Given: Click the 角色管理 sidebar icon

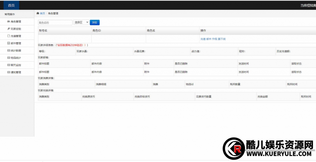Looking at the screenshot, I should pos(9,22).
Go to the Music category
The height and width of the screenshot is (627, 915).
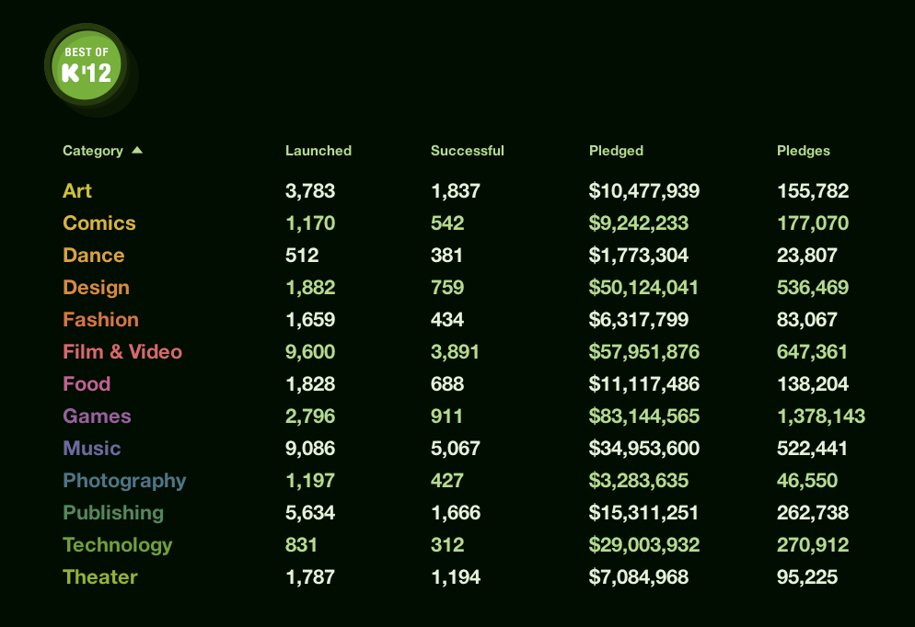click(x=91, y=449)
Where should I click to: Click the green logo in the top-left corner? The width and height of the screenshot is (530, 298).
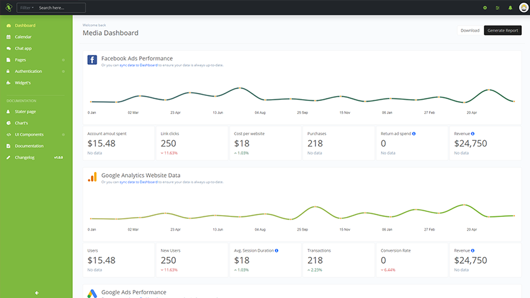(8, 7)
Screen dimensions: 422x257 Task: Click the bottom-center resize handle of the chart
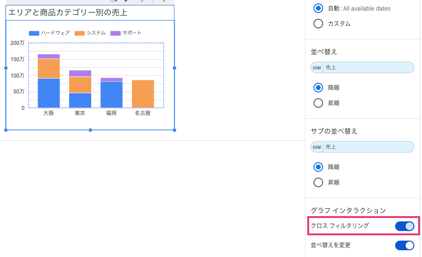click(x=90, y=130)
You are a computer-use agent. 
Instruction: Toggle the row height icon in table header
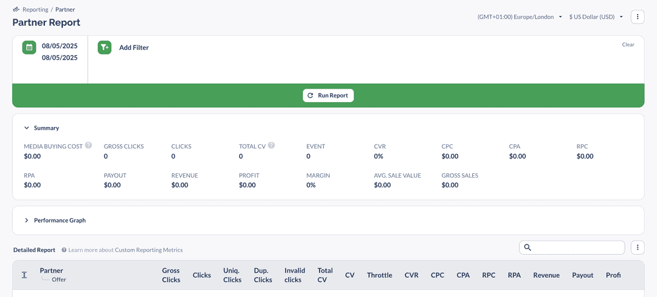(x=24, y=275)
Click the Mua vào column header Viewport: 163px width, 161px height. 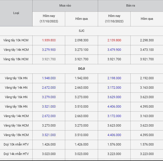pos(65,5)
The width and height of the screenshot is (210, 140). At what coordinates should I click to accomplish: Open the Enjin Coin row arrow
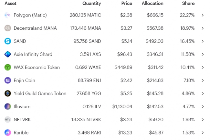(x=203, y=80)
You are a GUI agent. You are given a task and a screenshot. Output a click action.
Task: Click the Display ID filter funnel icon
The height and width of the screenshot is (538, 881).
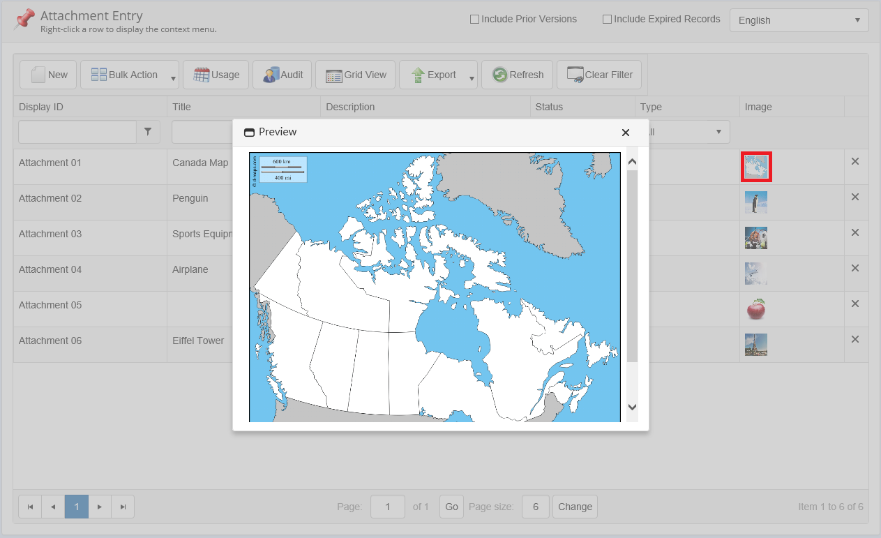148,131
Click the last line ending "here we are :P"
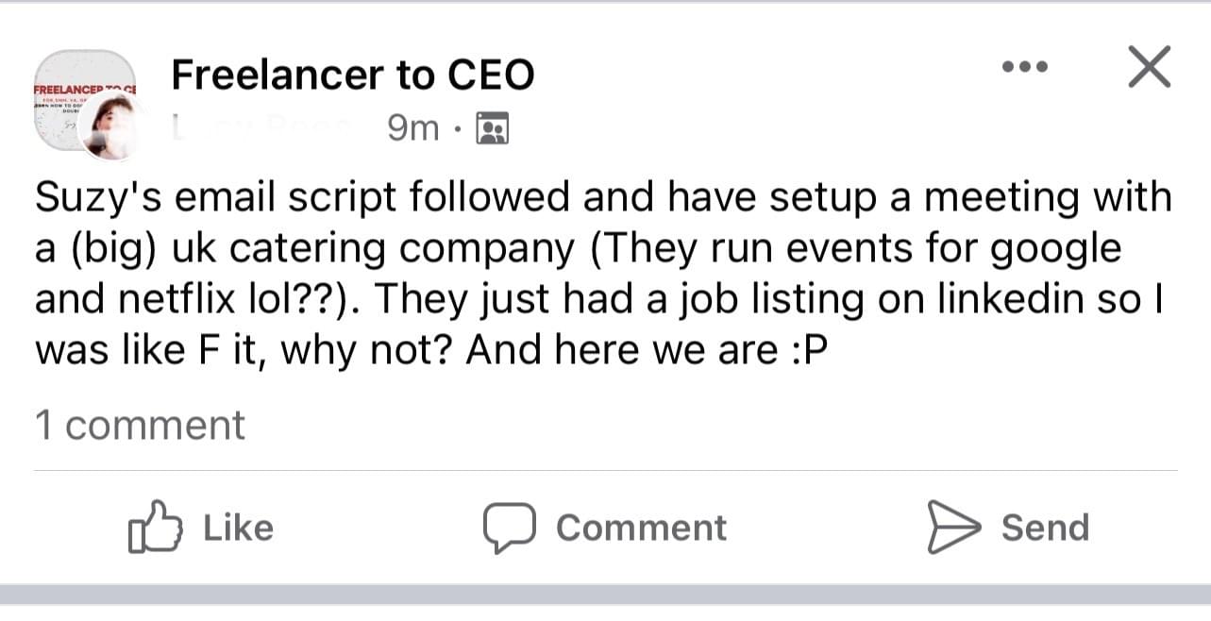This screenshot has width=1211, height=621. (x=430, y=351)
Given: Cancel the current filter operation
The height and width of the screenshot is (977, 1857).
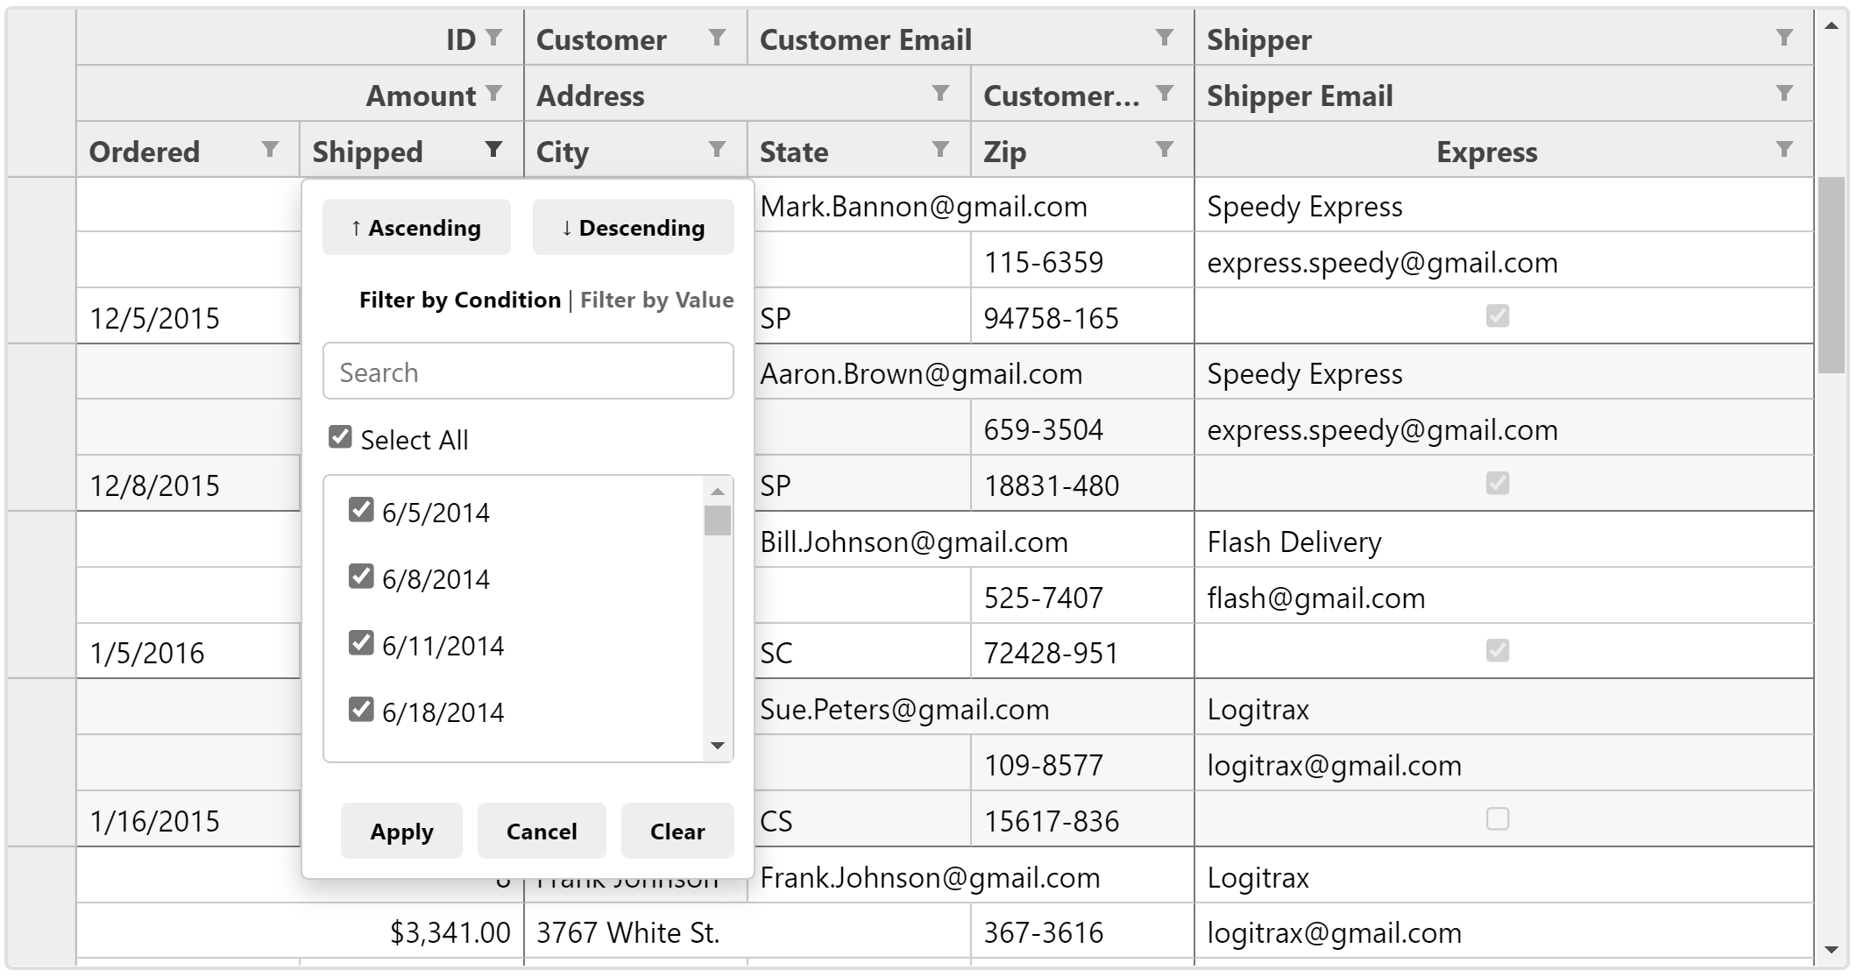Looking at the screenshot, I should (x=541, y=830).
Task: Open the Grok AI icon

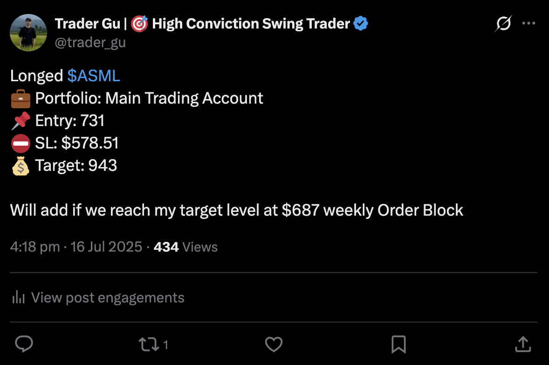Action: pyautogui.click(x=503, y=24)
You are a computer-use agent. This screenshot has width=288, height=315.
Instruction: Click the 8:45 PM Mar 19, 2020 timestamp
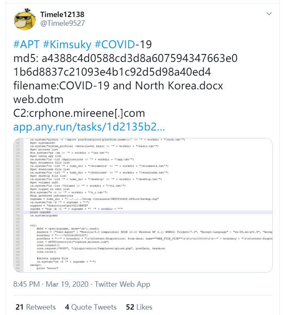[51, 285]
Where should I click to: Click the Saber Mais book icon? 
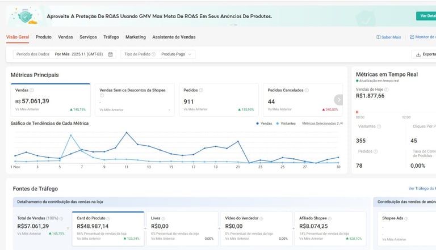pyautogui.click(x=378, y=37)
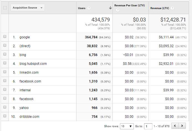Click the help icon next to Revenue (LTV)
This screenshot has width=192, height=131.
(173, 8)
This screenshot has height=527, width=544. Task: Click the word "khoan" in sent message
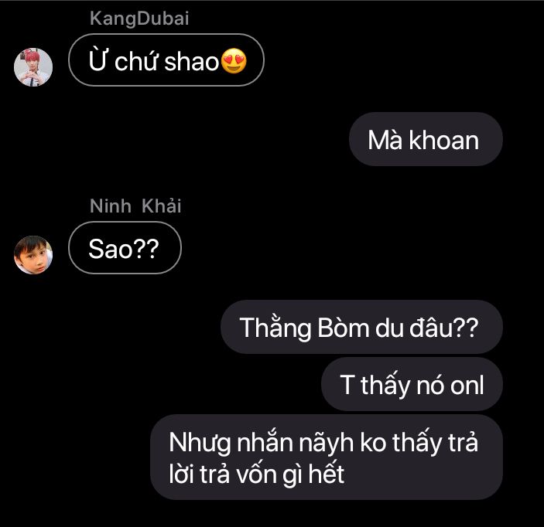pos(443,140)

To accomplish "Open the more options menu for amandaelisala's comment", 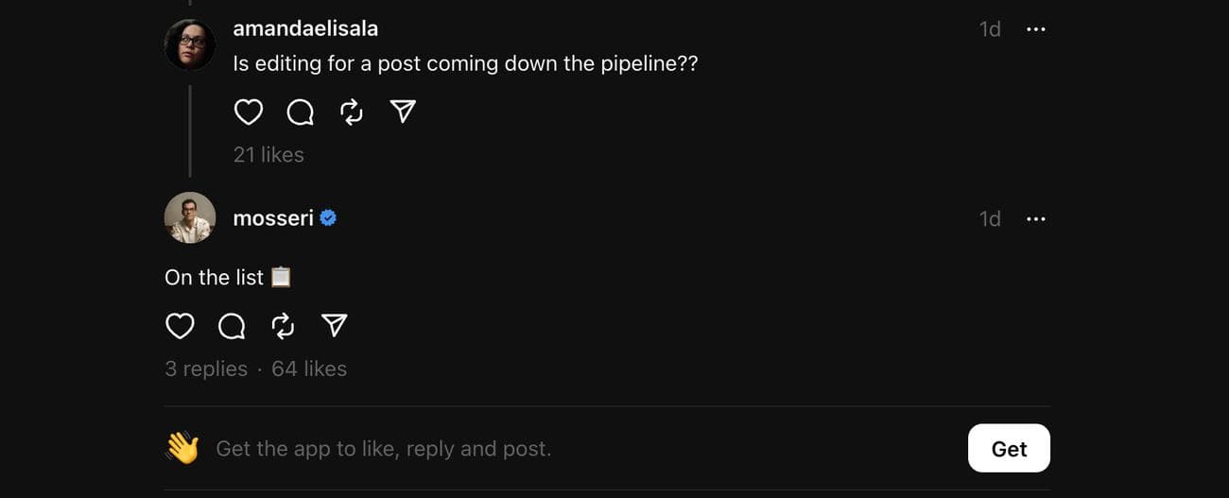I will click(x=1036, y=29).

● BRIEF:
Take every line from the data above that holds "computer" and copy it out.

● OUTPUT FOR THIS EXERCISE:
You are a computer-use agent. 
You are a computer-use agent. This screenshot has width=288, height=315.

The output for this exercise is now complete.